Alba Soutelo Soliño PRESIDENTA DEL COLEGIO DE FARMACÉUTICOS DE PONTEVEDRA

OPINIÓN

JOSZE PARDO

11 may 2023 . Actualizado a las 08:59 h.

El trastorno por déficit de atención e hiperactividad (TDAH) es el trastorno del neurodesarrollo más frecuente en niños y adolescentes. Tiene una alta prevalencia a nivel mundial y en un porcentaje considerable continúa manifestándose en la edad adulta. Afecta al rendimiento escolar y a la relación social y familiar, y presenta tres síntomas principales: déficit de atención, hiperactividad e impulsividad, que pueden manifestarse de forma diferente en función de la edad, enfermedades asociadas y características individuales.

El déficit de atención es el síntoma más difícil de detectar y se manifiesta con despistes, distracción y falta de escucha. La hiperactividad es el más fácil de detectar y se caracteriza por inquietud y movimiento continuo. La impulsividad es el menos frecuente y se manifiesta con impaciencia y falta de control sobre las respuestas impulsivas.

Aunque no se conoce la causa exacta, el TDAH es un trastorno multifactorial en el que pueden influir factores genéticos; ambientales pre-, peri- o posnatales; neuroquímicos; neuroanatómicos; neurofisiológicos y psicosociales. Se considera un trastorno neurobiológico porque se cree que existe un funcionamiento alterado en los circuitos reguladores de varias zonas del cerebro por un déficit de neurotransmisores, especialmente noradrenalina (NA) y dopamina (DA).
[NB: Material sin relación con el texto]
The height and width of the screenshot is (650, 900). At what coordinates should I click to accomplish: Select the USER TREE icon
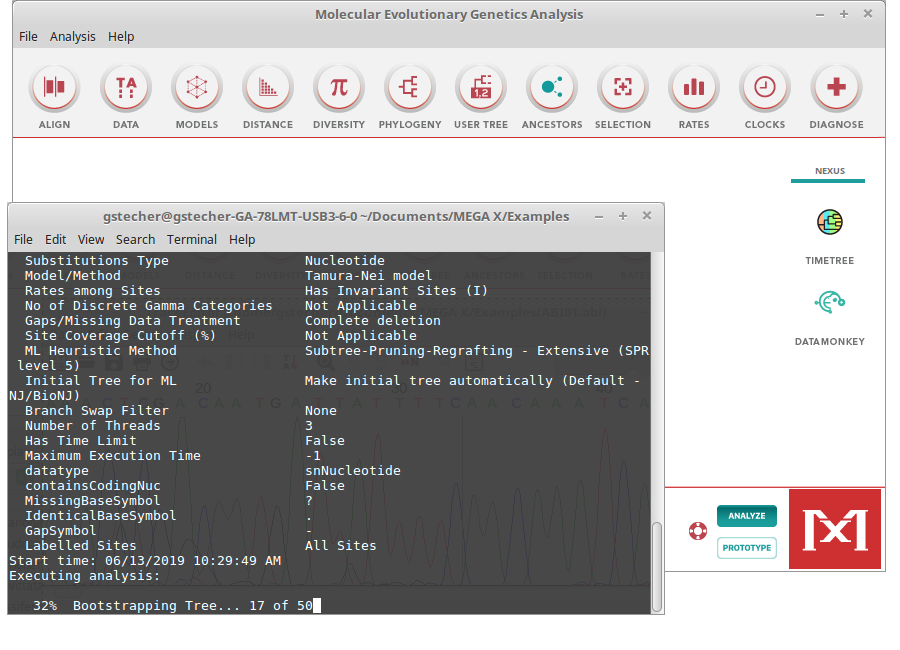[x=481, y=88]
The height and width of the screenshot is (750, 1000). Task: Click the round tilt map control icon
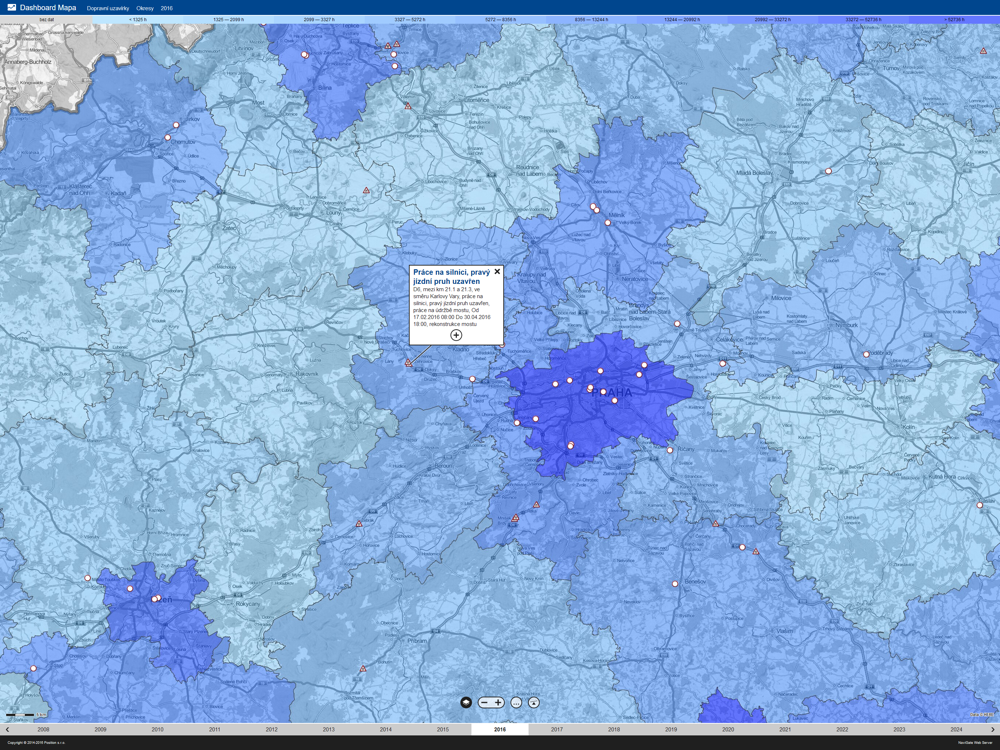[534, 703]
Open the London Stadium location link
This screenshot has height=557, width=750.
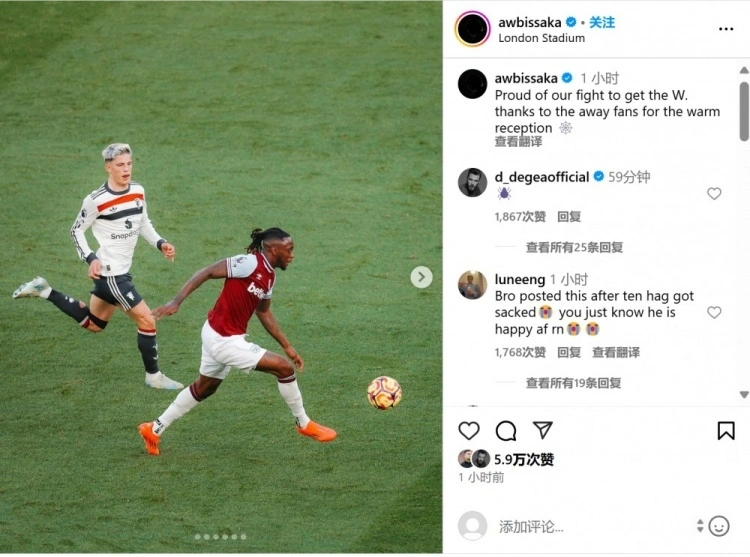point(541,38)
Los neurotransmisores son sustancias químicas que actúan como mensajeros y posibilitan la transmisión de información entre neuronas o entre neuronas y tejidos. La alteración de la neurotransmisión, debido al déficit de NA y DA, afecta a la regulación de la conducta, la atención y la memoria de trabajo.
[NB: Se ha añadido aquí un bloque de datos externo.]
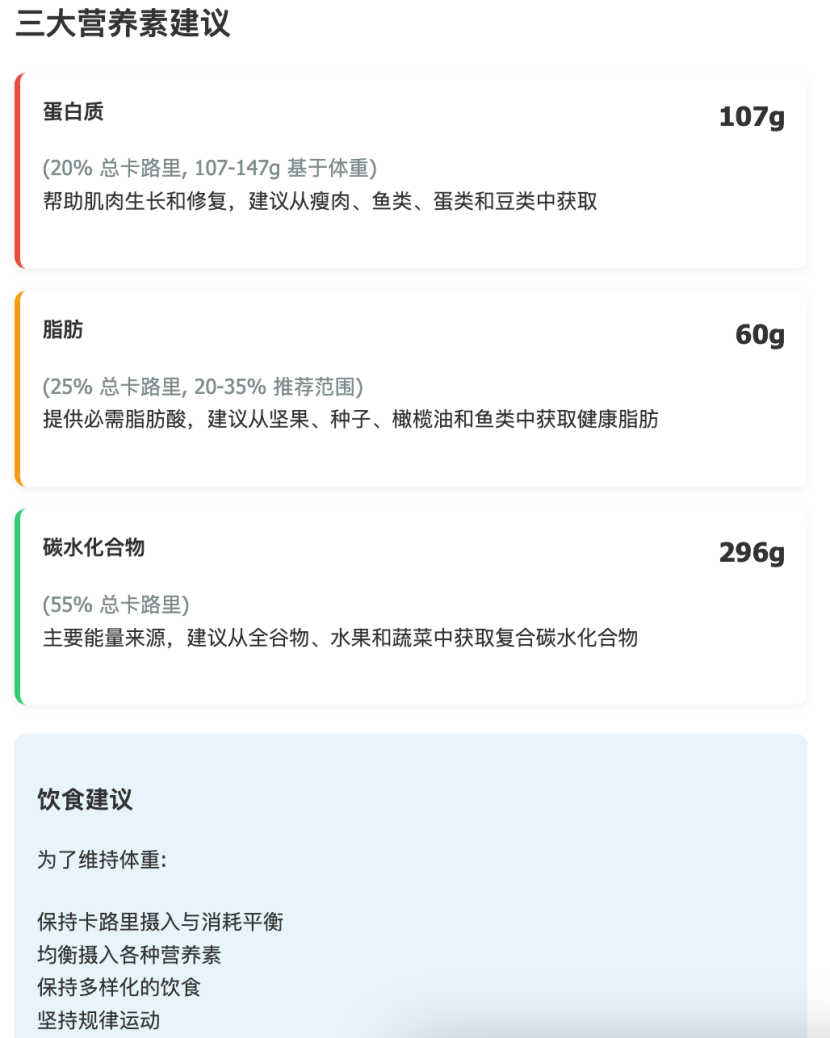Click the 保持卡路里摄入与消耗平衡 tip

click(x=160, y=921)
El diagnóstico es básicamente clínico, ya que no existen pruebas complementarias con evidencia diagnóstica, y se obtiene recogiendo información de tres fuentes: la familia, los profesores y la exploración de la conducta del niño, así como cumplimentando cuestionarios de evaluación.

El tratamiento es individualizado e integral e incluye medidas psicológicas, educativas, sociales y farmacológicas. El tratamiento farmacológico se valora cuando las otras medidas son insuficientes.
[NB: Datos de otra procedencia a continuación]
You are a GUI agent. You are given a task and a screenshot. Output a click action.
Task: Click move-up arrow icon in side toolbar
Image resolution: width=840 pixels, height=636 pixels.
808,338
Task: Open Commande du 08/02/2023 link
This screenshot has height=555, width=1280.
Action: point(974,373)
Uno de los tratamientos farmacológicos de elección para el TDAH es el metilfenidato, que presenta eficacia y seguridad a las dosis recomendadas. Es un estimulante del sistema nervioso central, cuyo mecanismo de acción no se conoce con precisión, pero presumiblemente actúa incrementando las concentraciones de NA y DA en el espacio sináptico, al inhibir su recaptación y favorecer su liberación, aumentando así la actividad del área prefrontal del cerebro con la consiguiente mejora de la atención y concentración, y reducción del comportamiento impulsivo.

La valoración del inicio y continuidad del tratamiento debe realizarla un médico especialista con experiencia en trastornos del comportamiento en niños y adolescentes.

Cuando se utiliza metilfenidato, en las condiciones de uso autorizadas, se estima que el beneficio terapéutico es superior a los posibles riesgos. En caso de que deba suspenderse, se hará gradualmente y bajo supervisión médica. La mayoría de los pacientes responden favorablemente al tratamiento con metilfenidato, mejorando los síntomas y los problemas emocionales y cognitivos.

Por su cercanía al ciudadano, muchos padres acuden a la farmacia en busca de consejo e información. La intervención del farmacéutico mejora el manejo de la enfermedad desde el inicio, el uso correcto de la medicación y la adherencia al tratamiento, ayudando a prevenir la aparición de problemas relacionados con los medicamentos y mejorando la calidad de vida de los pacientes, sus familiares y su entorno.